Entries for locating text and elements

**********

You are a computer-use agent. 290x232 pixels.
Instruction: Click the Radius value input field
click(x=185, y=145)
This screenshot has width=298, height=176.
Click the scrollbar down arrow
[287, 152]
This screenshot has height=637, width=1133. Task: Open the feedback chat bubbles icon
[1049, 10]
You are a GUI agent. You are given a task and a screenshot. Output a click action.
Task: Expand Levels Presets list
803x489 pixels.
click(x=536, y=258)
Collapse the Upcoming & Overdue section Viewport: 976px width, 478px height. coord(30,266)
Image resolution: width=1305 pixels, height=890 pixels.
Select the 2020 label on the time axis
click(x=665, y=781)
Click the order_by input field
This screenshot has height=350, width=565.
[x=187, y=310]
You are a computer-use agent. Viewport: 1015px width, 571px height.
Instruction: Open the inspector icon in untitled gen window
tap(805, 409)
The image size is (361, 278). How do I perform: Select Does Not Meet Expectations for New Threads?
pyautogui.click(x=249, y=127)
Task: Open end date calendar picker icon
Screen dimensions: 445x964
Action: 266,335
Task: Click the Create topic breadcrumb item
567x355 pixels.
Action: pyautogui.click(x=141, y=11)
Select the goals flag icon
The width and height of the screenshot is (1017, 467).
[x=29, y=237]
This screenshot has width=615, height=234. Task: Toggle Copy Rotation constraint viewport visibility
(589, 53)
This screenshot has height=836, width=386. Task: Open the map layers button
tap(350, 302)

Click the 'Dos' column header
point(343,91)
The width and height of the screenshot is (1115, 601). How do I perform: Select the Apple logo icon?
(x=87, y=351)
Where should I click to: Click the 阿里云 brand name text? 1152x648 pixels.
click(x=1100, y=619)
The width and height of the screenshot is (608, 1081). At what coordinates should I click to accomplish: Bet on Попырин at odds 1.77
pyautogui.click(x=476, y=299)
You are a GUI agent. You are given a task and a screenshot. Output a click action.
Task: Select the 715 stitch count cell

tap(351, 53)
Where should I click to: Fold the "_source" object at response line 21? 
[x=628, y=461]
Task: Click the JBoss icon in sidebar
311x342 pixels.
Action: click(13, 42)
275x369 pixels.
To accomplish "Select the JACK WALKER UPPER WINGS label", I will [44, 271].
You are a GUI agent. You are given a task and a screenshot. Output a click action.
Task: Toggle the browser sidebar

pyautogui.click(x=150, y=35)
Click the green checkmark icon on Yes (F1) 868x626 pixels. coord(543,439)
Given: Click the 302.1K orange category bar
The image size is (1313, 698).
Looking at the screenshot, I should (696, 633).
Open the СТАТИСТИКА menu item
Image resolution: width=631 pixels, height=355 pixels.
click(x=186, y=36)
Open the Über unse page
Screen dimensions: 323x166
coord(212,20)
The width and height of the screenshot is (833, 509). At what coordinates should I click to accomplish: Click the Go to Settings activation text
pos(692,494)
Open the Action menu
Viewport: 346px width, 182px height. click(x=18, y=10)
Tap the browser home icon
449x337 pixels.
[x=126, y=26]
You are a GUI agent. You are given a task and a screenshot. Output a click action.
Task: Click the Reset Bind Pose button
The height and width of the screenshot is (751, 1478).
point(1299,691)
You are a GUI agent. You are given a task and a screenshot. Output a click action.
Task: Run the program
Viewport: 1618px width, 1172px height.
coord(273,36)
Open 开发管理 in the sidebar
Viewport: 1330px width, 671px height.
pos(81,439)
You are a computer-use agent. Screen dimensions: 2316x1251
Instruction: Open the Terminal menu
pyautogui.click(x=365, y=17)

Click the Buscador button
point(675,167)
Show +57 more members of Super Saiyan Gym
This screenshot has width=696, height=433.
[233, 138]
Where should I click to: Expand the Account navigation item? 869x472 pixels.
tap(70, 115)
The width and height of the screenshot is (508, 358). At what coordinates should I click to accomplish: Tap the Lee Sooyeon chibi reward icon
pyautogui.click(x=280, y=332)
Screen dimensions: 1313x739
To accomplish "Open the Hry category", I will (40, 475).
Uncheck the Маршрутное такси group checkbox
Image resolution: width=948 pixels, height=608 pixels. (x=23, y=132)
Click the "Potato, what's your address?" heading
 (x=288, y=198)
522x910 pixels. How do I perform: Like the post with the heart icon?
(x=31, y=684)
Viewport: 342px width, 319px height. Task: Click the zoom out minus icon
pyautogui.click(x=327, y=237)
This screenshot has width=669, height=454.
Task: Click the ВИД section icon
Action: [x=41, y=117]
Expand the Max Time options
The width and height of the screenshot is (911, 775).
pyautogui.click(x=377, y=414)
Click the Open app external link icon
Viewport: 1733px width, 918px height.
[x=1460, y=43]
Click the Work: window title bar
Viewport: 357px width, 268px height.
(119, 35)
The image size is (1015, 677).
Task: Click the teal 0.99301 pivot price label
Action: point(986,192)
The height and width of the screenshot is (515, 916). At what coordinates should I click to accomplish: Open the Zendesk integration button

**********

• _Direction_: Rewrite the listing above, starting with the line that contains "Task: Click the Create topic breadcrumb item" and going on through the line that contains "Action: click(13, 42)", and replace "pixels" with "px" while keeping everything else unchanged.

• _Result of the task_:
Task: Click the Create topic breadcrumb item
567x355 px.
Action: pyautogui.click(x=141, y=11)
Select the goals flag icon
The width and height of the screenshot is (1017, 467).
[x=29, y=237]
This screenshot has width=615, height=234. Task: Toggle Copy Rotation constraint viewport visibility
(589, 53)
This screenshot has height=836, width=386. Task: Open the map layers button
tap(350, 302)

Click the 'Dos' column header
point(343,91)
The width and height of the screenshot is (1115, 601). How do I perform: Select the Apple logo icon?
(x=87, y=351)
Where should I click to: Click the 阿里云 brand name text? 1152x648 px.
click(x=1100, y=619)
The width and height of the screenshot is (608, 1081). At what coordinates should I click to accomplish: Bet on Попырин at odds 1.77
pyautogui.click(x=476, y=299)
You are a GUI agent. You are given a task and a screenshot. Output a click action.
Task: Select the 715 stitch count cell

tap(351, 53)
Where should I click to: Fold the "_source" object at response line 21? 
[x=628, y=461]
Task: Click the JBoss icon in sidebar
311x342 px.
Action: click(13, 42)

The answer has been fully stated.